Totipotent, Pluripotent, & Multipotent Cells

Totipotent stem cells: Cells able to give rise to all embryonic somatic cells and germ cells. In other words, they can build a whole animal. The zygote and a few early cells of the morula are totipotent.

Pluripotent stem cells: These cells are descendants of totipotent stem cells and can give rise to cells of the three germ layers: endoderm, mesoderm, and ectoderm. They have no contribution to extraembryonic membranes or the placenta.

Multipotent stem cells: These produce cells of a particular lineage or closely related family.

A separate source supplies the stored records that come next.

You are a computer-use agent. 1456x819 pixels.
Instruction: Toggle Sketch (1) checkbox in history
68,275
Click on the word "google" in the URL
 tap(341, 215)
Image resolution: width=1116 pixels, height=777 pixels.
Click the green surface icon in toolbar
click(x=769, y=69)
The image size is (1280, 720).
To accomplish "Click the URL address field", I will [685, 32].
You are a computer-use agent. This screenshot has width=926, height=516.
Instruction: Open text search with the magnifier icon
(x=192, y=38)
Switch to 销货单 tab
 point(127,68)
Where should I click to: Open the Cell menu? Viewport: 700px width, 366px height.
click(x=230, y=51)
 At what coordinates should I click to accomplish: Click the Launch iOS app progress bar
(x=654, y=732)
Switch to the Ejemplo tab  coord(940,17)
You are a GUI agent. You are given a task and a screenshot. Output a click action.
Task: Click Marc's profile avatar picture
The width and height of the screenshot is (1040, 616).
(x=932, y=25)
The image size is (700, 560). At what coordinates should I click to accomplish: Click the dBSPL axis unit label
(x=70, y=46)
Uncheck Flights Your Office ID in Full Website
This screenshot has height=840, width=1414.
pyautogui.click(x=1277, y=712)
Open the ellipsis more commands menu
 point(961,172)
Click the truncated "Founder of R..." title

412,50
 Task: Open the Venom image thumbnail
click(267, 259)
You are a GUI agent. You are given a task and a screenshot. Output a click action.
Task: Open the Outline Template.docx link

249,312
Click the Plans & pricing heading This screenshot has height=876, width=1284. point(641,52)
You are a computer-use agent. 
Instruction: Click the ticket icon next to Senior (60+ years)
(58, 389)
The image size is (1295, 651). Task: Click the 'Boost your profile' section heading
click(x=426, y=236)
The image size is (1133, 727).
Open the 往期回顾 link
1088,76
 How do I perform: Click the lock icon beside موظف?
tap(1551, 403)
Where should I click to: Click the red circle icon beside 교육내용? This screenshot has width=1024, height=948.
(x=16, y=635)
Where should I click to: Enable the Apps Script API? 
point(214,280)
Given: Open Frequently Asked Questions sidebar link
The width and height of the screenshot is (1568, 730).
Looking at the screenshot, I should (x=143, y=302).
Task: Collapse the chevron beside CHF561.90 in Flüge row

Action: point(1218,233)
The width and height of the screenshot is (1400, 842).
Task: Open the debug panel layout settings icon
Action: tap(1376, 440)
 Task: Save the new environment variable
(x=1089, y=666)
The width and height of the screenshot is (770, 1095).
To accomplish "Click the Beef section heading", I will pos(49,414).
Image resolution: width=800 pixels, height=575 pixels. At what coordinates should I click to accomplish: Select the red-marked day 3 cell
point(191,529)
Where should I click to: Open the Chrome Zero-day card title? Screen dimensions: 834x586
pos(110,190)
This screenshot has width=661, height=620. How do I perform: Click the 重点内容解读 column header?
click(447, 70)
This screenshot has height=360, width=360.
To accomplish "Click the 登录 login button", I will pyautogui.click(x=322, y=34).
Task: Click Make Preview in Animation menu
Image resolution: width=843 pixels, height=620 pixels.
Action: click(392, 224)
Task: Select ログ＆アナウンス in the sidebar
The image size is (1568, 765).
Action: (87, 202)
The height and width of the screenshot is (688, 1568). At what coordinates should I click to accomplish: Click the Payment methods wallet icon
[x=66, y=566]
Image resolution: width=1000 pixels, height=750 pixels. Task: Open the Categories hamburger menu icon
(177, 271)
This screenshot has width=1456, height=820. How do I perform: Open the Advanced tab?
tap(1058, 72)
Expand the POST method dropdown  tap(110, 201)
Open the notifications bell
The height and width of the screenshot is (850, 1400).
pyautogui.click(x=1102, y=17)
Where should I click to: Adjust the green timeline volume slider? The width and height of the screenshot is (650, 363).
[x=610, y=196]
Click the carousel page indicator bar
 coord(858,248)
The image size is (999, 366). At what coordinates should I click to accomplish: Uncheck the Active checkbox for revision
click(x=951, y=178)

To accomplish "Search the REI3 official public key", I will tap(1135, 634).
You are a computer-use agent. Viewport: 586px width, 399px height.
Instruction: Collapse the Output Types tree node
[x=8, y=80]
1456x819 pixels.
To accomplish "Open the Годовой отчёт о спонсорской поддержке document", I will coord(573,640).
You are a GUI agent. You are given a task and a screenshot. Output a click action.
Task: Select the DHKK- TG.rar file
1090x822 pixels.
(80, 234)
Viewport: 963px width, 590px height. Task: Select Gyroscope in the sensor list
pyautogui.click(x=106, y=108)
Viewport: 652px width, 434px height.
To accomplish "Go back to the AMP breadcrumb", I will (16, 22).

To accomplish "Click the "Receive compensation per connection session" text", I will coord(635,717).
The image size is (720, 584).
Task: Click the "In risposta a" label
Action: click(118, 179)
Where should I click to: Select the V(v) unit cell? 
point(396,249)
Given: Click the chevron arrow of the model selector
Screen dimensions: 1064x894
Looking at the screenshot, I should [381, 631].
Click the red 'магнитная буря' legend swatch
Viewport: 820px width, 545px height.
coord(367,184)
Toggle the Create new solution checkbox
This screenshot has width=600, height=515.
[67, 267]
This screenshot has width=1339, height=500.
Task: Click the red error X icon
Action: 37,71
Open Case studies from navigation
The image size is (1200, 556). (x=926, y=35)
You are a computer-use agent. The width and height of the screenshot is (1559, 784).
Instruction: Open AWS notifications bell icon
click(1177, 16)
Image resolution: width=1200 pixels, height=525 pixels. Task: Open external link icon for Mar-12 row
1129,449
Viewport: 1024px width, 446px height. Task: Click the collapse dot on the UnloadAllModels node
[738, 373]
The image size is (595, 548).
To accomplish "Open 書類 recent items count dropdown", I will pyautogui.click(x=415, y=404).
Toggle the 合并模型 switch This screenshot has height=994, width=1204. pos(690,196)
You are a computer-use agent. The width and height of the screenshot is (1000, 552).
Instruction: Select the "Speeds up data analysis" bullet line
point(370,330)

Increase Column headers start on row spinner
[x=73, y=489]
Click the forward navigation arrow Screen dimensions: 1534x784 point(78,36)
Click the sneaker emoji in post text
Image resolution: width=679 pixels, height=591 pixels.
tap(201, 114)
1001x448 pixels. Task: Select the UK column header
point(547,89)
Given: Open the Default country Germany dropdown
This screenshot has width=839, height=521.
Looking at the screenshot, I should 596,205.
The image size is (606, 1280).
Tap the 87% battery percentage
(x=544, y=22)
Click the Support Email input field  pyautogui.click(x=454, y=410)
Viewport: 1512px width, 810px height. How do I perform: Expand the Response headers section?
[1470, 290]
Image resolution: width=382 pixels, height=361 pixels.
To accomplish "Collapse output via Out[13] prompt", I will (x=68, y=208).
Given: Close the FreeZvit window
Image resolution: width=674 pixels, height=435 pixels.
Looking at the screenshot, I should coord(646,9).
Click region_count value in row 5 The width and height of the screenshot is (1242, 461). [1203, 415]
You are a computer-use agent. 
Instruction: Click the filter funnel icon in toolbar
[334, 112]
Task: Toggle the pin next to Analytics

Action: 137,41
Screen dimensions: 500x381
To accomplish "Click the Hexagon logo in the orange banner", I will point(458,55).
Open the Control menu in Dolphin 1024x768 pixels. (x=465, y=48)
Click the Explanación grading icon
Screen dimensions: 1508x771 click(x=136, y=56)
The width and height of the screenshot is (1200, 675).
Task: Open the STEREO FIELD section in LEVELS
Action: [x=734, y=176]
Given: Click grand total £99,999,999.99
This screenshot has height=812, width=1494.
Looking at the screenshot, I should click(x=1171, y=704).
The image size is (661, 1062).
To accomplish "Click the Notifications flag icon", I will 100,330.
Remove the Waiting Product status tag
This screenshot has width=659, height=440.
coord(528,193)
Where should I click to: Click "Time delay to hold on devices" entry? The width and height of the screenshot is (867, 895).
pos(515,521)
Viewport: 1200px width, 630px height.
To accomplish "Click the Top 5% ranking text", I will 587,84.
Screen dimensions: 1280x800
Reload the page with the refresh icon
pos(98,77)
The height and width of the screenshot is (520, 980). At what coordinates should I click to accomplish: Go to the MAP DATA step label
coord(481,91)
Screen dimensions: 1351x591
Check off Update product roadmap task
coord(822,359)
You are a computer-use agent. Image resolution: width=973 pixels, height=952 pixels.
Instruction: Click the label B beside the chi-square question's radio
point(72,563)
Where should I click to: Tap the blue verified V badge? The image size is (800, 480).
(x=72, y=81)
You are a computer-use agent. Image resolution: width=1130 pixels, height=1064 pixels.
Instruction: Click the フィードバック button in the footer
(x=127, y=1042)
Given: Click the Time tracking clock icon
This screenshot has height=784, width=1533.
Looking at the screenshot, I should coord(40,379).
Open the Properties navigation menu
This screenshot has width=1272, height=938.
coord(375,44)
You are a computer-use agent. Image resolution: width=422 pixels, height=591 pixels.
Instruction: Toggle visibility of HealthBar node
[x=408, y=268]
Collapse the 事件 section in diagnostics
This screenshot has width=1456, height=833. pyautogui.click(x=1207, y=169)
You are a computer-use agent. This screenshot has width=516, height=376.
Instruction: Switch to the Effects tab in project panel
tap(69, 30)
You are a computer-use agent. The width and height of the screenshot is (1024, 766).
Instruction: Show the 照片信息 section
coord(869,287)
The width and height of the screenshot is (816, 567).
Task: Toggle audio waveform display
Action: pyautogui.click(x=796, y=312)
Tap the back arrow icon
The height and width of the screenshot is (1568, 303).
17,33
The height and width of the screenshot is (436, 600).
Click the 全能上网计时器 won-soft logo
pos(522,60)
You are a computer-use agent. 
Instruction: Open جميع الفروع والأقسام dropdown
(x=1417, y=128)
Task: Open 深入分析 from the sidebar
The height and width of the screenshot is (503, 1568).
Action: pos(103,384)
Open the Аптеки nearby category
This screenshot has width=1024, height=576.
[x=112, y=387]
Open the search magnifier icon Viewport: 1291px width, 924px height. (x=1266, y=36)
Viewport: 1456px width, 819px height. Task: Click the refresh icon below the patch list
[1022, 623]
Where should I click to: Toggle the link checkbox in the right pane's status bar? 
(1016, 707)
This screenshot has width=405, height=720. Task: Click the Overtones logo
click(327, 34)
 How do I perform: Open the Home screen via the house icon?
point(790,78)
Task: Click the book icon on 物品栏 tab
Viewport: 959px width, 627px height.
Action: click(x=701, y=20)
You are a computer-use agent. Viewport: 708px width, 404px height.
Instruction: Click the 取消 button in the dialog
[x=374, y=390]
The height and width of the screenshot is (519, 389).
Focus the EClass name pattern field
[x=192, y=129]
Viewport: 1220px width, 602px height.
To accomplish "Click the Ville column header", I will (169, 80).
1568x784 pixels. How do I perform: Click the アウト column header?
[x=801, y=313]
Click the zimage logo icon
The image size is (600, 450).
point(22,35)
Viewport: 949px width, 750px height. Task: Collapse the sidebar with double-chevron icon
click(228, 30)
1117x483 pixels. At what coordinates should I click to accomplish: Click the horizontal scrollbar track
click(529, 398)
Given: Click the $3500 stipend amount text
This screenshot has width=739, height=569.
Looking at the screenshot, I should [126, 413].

All these issues bring up the next question: How will regeneration research make an impact in the biomedical field? There are two major challenges of regeneration research. One is to gain understanding of the extraordinary biological phenomenon and explain its relationship to development and evolution. Because a trait should be beneficial to the organism, regeneration (for example, in newts) should make sense in terms of evolutionary success. Nevertheless, at this point, it is quite difficult to answer why regenerating a lens is advantageous to a newt and not to a primate. Therefore, the biology of the newt might be unique for regeneration. And because of this, gene regulation could be governed by unsuspected mechanisms. Such mechanisms could also be shared by stem cells as well, under the umbrella of the stemness mentioned above. The second challenge is to use this knowledge to find cures for replacing damaged tissues. The need for organs to be transplanted is great but the supplies are limited. Contrary to the popularization of the issue, however, answering the questions of one challenge does not necessarily mean that the other will be achieved. In other words, even if we understand how the newt regenerates a limb, it does not necessarily follow that we would accomplish the same feat in humans. The reason might have to do with unique animal biology or other evolutionary constraints. It would be of great benefit if salamanders could teach us how to grow lost legs and repair damaged brains, but how realistic is such an expectation? If, in the end, we do face such a deterrent, what is the future of regeneration?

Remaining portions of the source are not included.